[Pixel coordinate grounding data]
= = =
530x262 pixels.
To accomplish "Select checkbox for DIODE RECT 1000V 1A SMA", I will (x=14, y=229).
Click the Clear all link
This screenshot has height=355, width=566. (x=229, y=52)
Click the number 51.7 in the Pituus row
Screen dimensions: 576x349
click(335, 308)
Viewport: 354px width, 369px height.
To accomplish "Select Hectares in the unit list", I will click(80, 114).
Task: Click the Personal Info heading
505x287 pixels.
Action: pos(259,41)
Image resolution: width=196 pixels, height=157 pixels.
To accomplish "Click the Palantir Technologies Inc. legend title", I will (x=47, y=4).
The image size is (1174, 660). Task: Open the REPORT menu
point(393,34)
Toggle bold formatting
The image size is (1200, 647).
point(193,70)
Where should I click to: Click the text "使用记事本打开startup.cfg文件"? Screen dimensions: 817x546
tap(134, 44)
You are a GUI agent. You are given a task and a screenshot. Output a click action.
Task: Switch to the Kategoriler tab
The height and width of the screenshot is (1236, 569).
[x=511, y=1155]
= = =
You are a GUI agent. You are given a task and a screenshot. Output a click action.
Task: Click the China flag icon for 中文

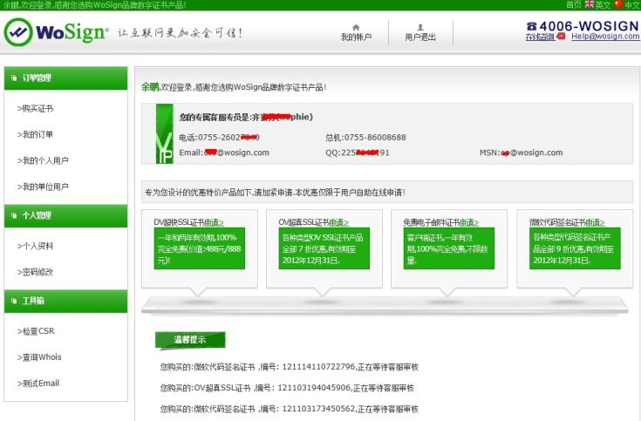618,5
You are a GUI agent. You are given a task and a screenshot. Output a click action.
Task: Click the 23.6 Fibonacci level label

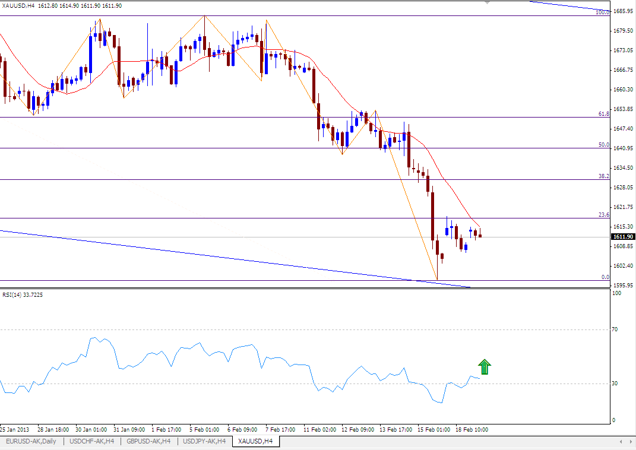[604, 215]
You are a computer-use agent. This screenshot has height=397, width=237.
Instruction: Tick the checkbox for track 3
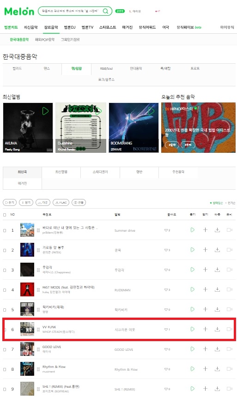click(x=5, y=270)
= = =
→ TASK INSTRUCTIONS
Provide only the number of lines above that contain the word "will".

→ EXERCISE ANSWER
3